O tema do discurso do Pontífice foi o mesmo debatido pelos cerca de 1200 participantes, ou seja, a democracia. O Papa fez um “check-up” do estado de saúde desta forma de governação e o resultado “evidente é que no mundo de hoje a democracia não goza de boa saúde”. 

“Isto interessa e nos preocupa-nos, afirmou Francisco, porque está em jogo o bem do homem, e nada daquilo que é humano pode deixar-nos indiferentes.” O Papa inspirou-se no tema da Semana Social "No coração da democracia. Participar entre História e Futuro" para fazer a sua análise e propor a “terapia”.

Podemos imaginar a crise da democracia como um coração ferido, afirmou, "infartado". “Toda vez que alguém é marginalizado, todo o corpo social sofre”, acrescentou. A cultura do descarte traça uma cidade onde não há lugar para os pobres, os nascituros, as pessoas frágeis, os doentes, as crianças, as mulheres, os jovens. 

A própria palavra “democracia” não coincide simplesmente com o voto do povo, mas exige que se criem as condições para que todos possam expressar-se e participar. E a participação não se pode improvisar: aprende-se desde criança, adolescente, e deve ser “treinada”, também no sentido crítico perante as tentações ideológicas e populistas. Nesta perspetiva, o cristianismo pode contribuir, promovendo um diálogo fecundo com a comunidade civil e com as instituições políticas. Só assim será possível libertar-se das “escórias da ideologia”, refletindo de modo comunitário especialmente sobre os temas relacionados à vida humana e à dignidade da pessoa. 

Para tal finalidade, permanecem fecundos os princípios de solidariedade e de subsidiariedade, reafirmou o Papa. A democracia requer sempre a passagem do "militar" ao participar, do “torcer” ao dialogar. “Todos devem sentir-se parte de um projeto de comunidade; ninguém deve sentir-se inútil. Algumas formas de assistencialismo que não reconhecem a dignidade das pessoas são hipocrisia social. E a indiferença é um cancro da democracia”, denunciou o Pontífice.

Como terapia, Francisco aposta na participação, para que a democracia se assemelhe a um coração curado.

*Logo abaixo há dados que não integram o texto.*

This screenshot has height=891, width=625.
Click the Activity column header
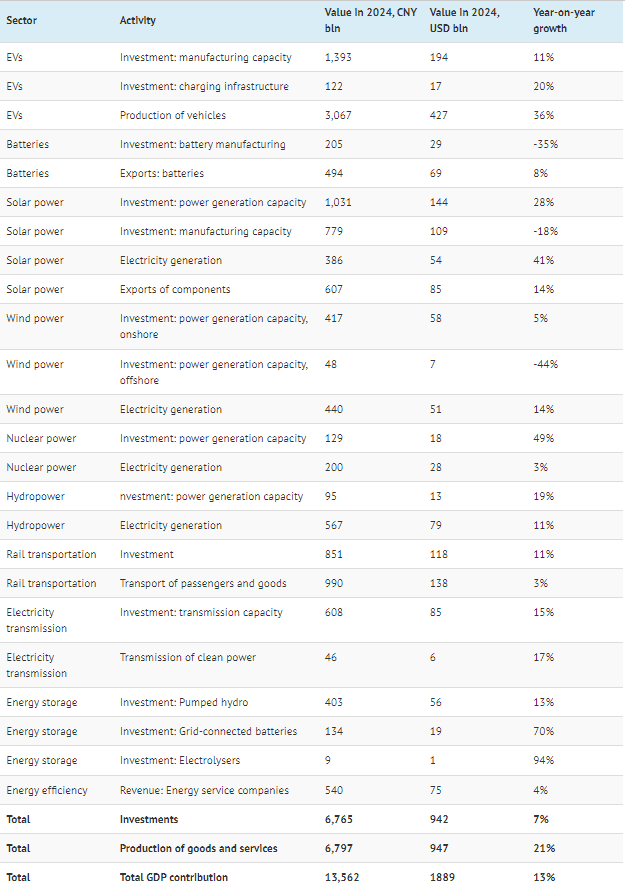point(138,20)
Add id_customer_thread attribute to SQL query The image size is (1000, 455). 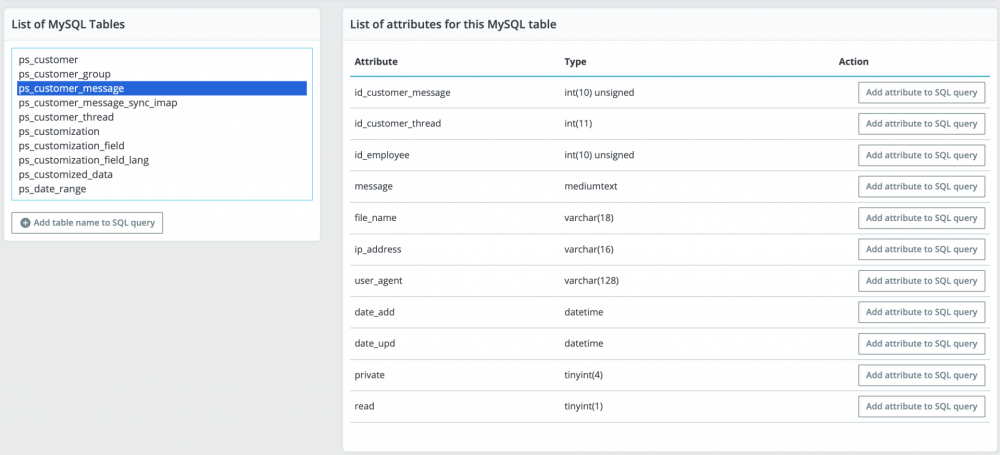click(x=921, y=124)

E para isto é preciso exercitar a criatividade. A fraternidade faz florescer as relações sociais; e, por outro lado, o cuidar um dos outros requer a coragem de pensar como povo. Uma democracia com o coração curado continua a cultivar sonhos para o futuro, coloca em jogo, chama à participação pessoal e comunitária.

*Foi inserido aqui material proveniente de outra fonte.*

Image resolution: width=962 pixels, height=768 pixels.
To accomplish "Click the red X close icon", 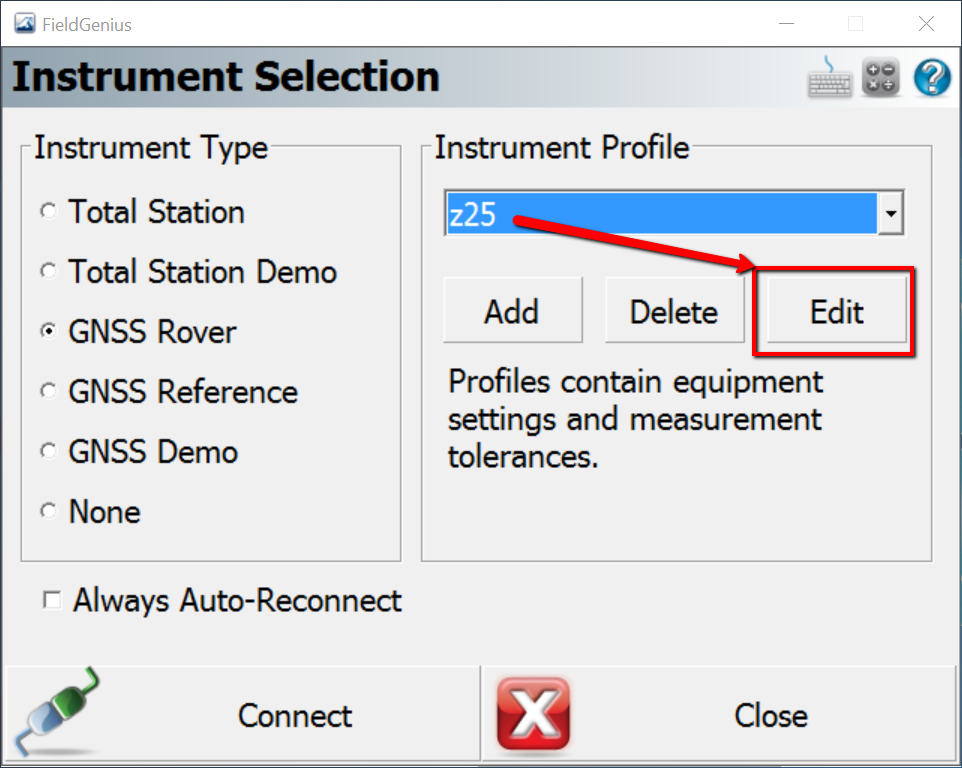I will (x=533, y=714).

Como católicos, incentivou o Papa, é preciso ter a coragem de fazer propostas de justiça e de paz no debate público. Temos algo a dizer, mas não para defender privilégios. Devemos ser voz que denuncia, propositiva numa sociedade muitas vezes áfona e onde demasiados não têm voz. Este é o amor político, que não se contenta em cuidar dos efeitos, mas procura enfrentar as causas. É uma forma de caridade que permite à política estar à altura das suas responsabilidades e de sair das polarizações, que empobrecem e não ajudam a entender e enfrentar os desafios. 

“Formemo-nos a este amor, para colocá-lo em circulação num mundo que carece de paixão civil. Aprendamos sempre mais e melhor a caminhar juntos como povo de Deus, para ser fermento de participação no meio do povo do qual fazemos parte.”

Citando o famoso político católico italiano Giorgio La Pira, Francisco pediu que não falte ao laicato esta capacidade de “organizar a esperança”:

“Por que não relançar, apoiar e multiplicar os esforços para uma formação social e política que parta dos jovens? Por que não compartilhar a riqueza do ensinamento social da Igreja?” 

Se o processo sinodal nos treinou no discernimento comunitário, o horizonte do Jubileu quer-nos ativos, peregrinos da esperança, pois este é o papel da Igreja: “Envolver na esperança, porque sem esta administra-se o presente, mas não se constrói o futuro”.